To meet these ambitious goals, VEO has outlined an interconnected workplan, on the one hand developing infrastructure and tools for data mobilization, linking and querying, and on the other hand, bringing together expert teams to work along one of the emergence pathways.
Despite the delays due to the pandemic, the use-case scenario work packages progressed well, with some adjustments to the plans. The mosquito-borne work took the observations of new detections of West Nile Virus (WNV) in Northern Europe. In the recently completed reporting period, integrated analysis of data on land use, bird migration data, climate variables and field data showed that in fact there are distinct dispersal patterns of these viruses in Europe, driven by different drivers. Land use change was listed as one of the key drivers. As information on mosquito presence and abundance is a key component of models predicting dispersal, the Mosquito Alert app was used to collect such information through citizens. In line with this broader engagement, a data challenge was called, in which more than 1000 data scientists from 100 teams from all over the world worked on improving the current models for mosquito identification.

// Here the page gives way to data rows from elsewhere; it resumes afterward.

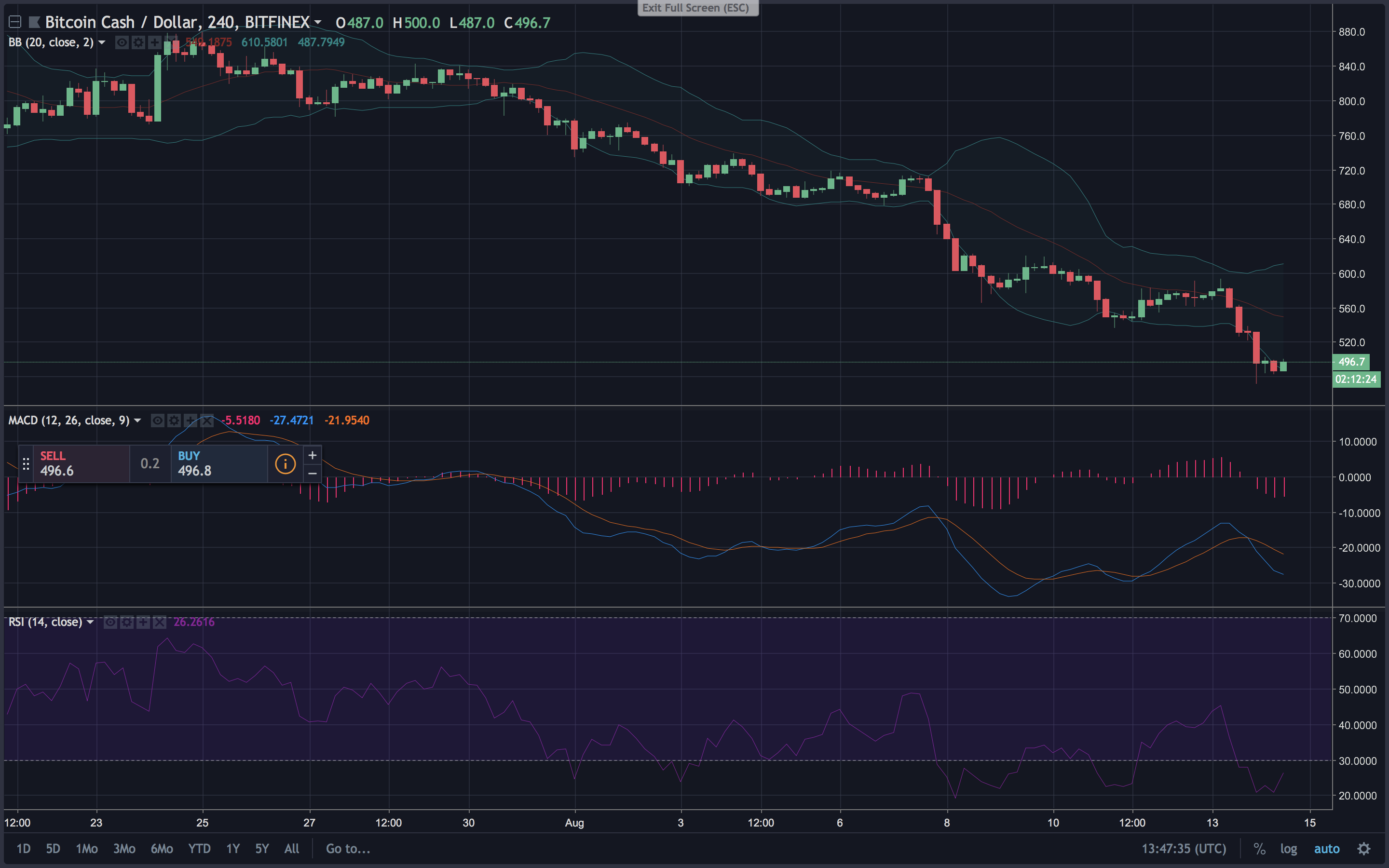The height and width of the screenshot is (868, 1389).
Task: Open chart settings gear in bottom-right corner
Action: point(1364,849)
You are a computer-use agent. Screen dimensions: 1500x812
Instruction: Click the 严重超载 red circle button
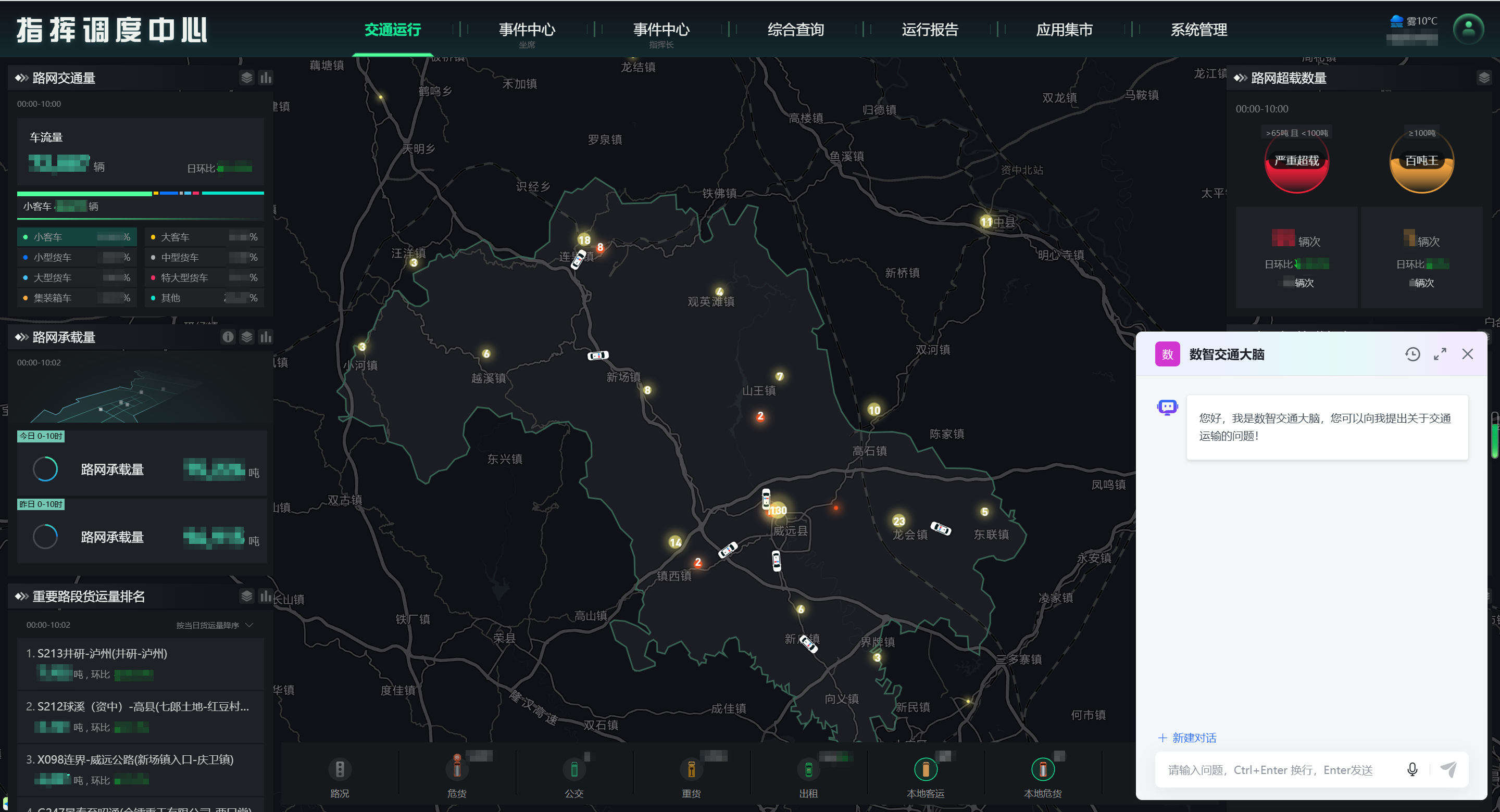[1296, 161]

Building from the same approach, the global epizootic of highly pathogenic avian influenza viruses was tracked, reconstructing from genomic data coupled with information of (migratory) birds what the most likely route of dispersal had been. The ongoing analyses also show where hotspots are for further mixing of genes of this evolving pathogen.
As Greenland is important in the ecology of wild birds and is one of the most affected ecosystems due to climate change, we were interested to study its role in global dissemination of bird-borne and vector-borne pathogens. Two expeditions to Greenland were organized to look into exposures to avian influenza but also other pathogens in birds, mosquitos and mammals in Greenland. This confirmed evidence of exposure to H5 influenza, but also made clear how variable the climate is, with large differences in environmental suitability for bird breeding in the two years. This work also was used for a cross consortium initiative to address risks and benefits of biosurveillance studies.

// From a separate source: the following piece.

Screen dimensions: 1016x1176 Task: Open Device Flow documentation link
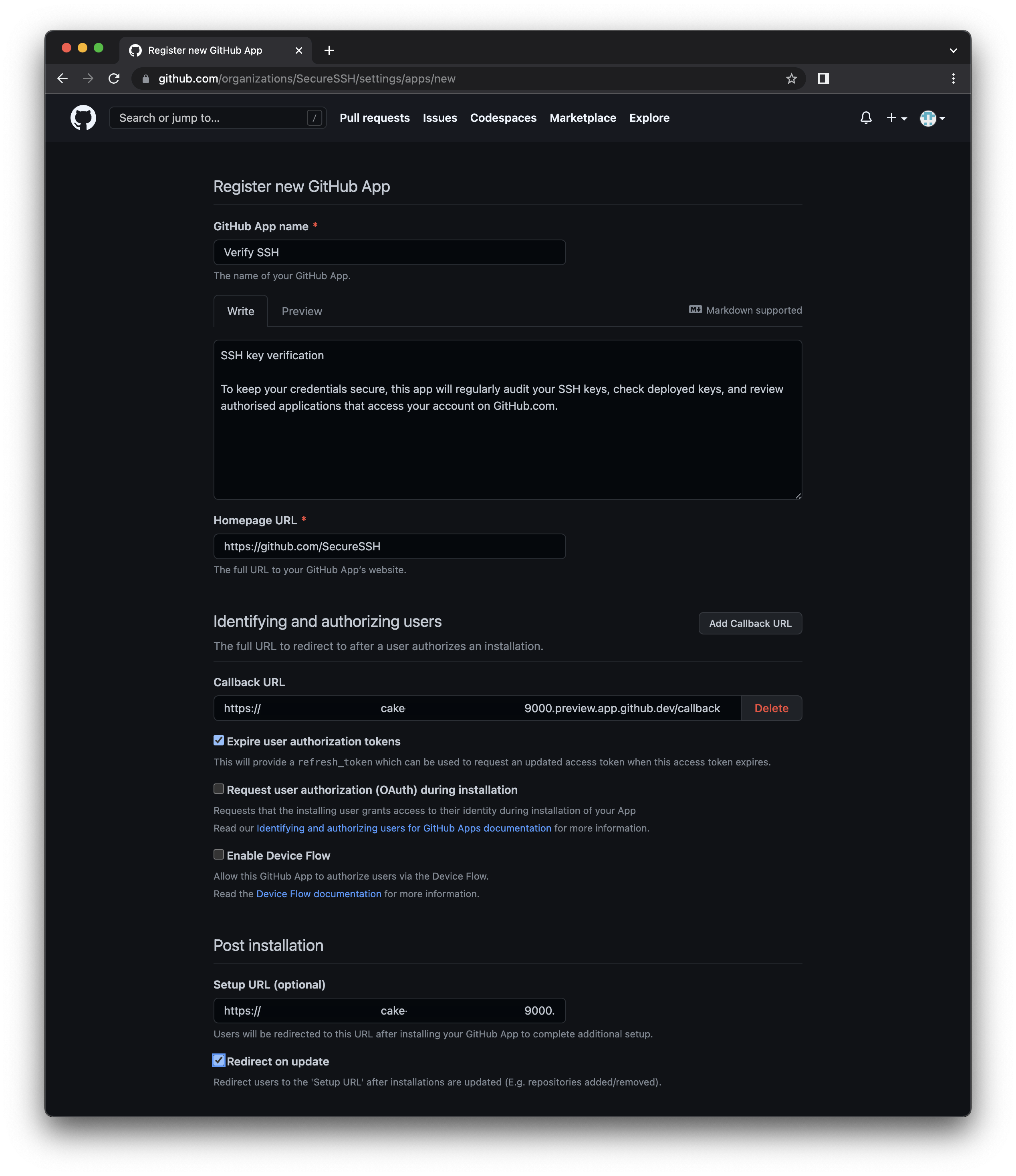click(319, 894)
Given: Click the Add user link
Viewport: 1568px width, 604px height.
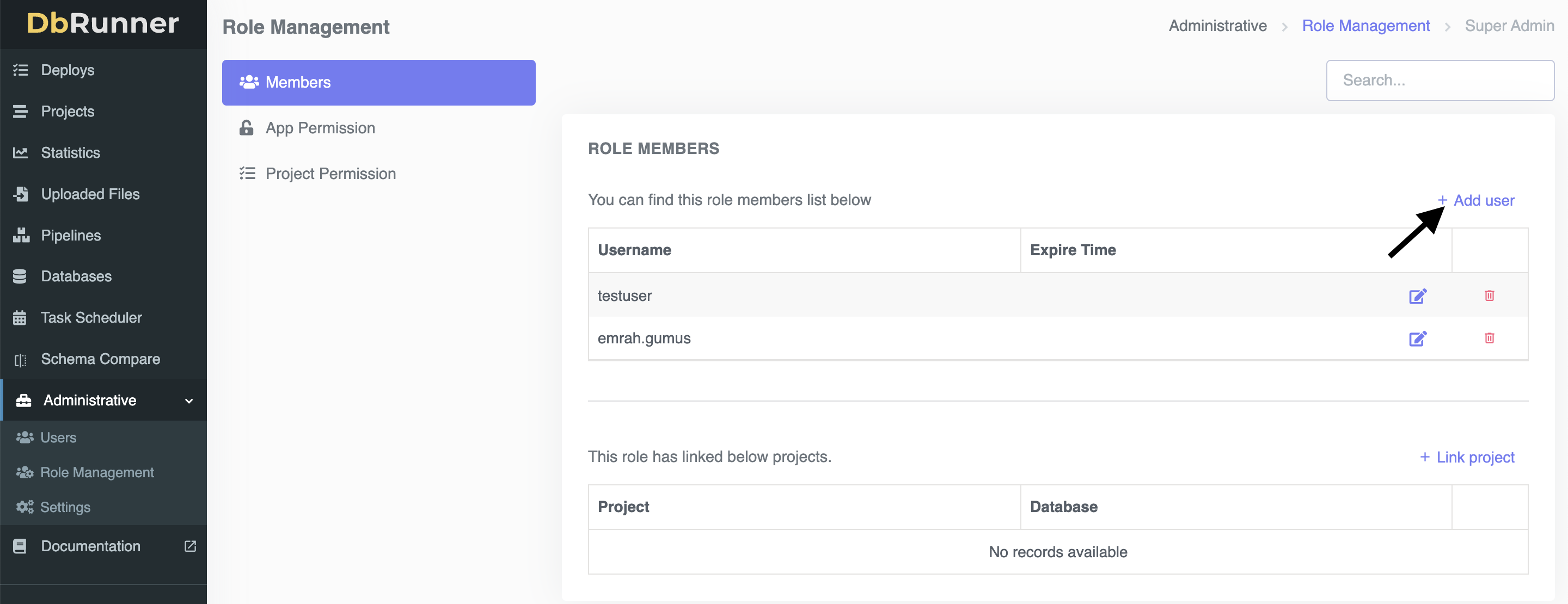Looking at the screenshot, I should click(1476, 200).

This work has continued with the spill over of H5N1 avian influenza into livestock (cattle) in North America, which was unexpected and unprecedented and raised new questions about genomic markers predicting host range and mammalian adaptation. A new activity in VEO has been the start of exploratory studies that aim to predict phenotypes from pathogen genomes, building from historic datasets and using different machine-learning approaches.

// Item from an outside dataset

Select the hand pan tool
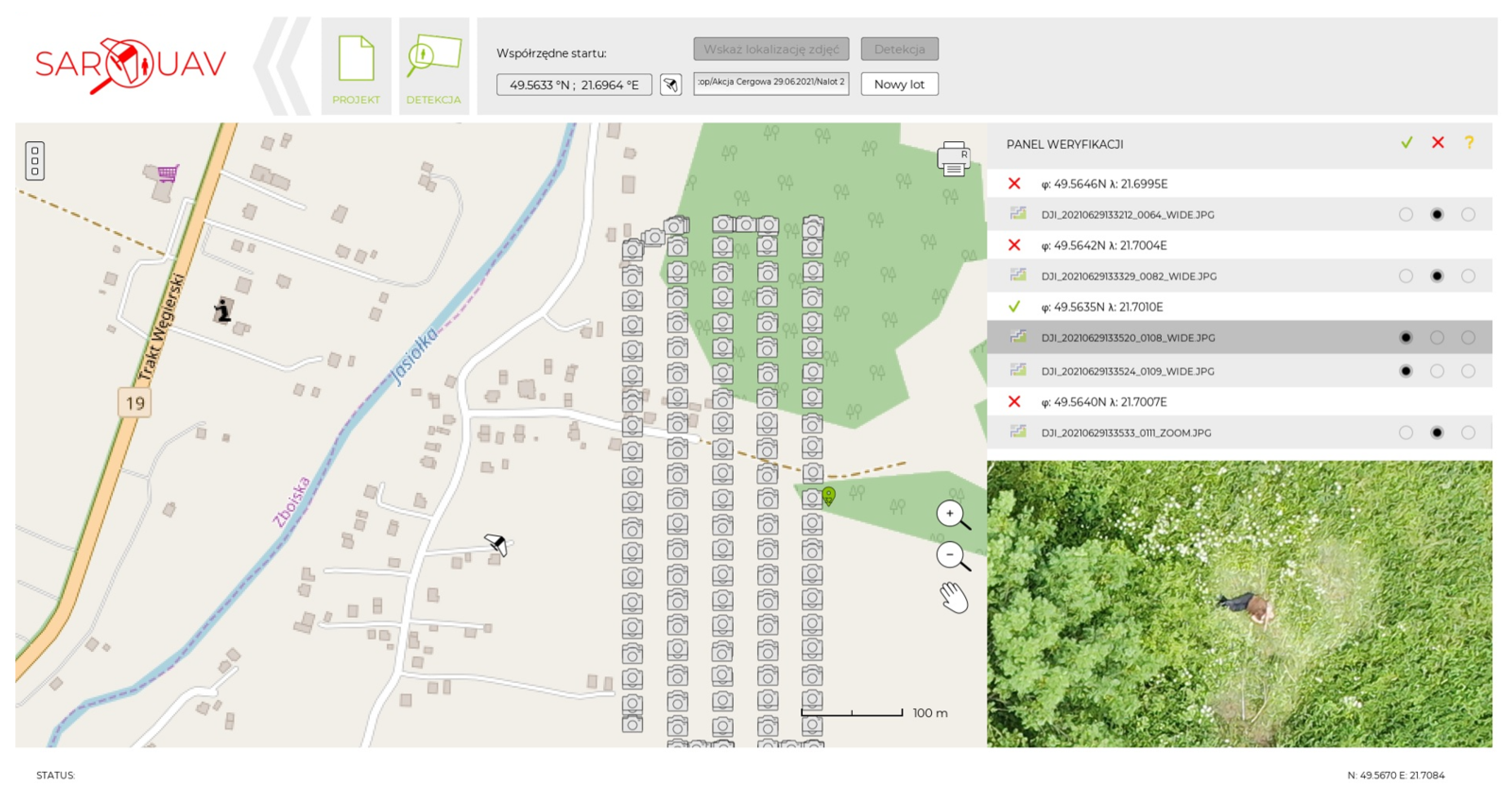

Part of the silent epidemic scenario is the exploration of the use of wastewater surveillance as an early warning indicator. This approach moved into the spotlight during the pandemic, where wastewater surveillance was established across Europe, including through a Joint Research Centre (JRC) coordinated effort. VEO is exploring how this could be expanded to any pathogen by using metagenomic sequencing, which generates data of a size and complexity that currently is difficult to host in commonly used databases in public health. Following initial publications on antimicrobial resistance genes in untreated sewage from 101 countries, a deeper analysis focused on tools for mining the large fraction of any metagenomic dataset that is not a known pathogen or resistance gene. This dark matter mining requires highly advanced bioinformatic analyses, which has been piloted in sequential samples from four cities in Europe.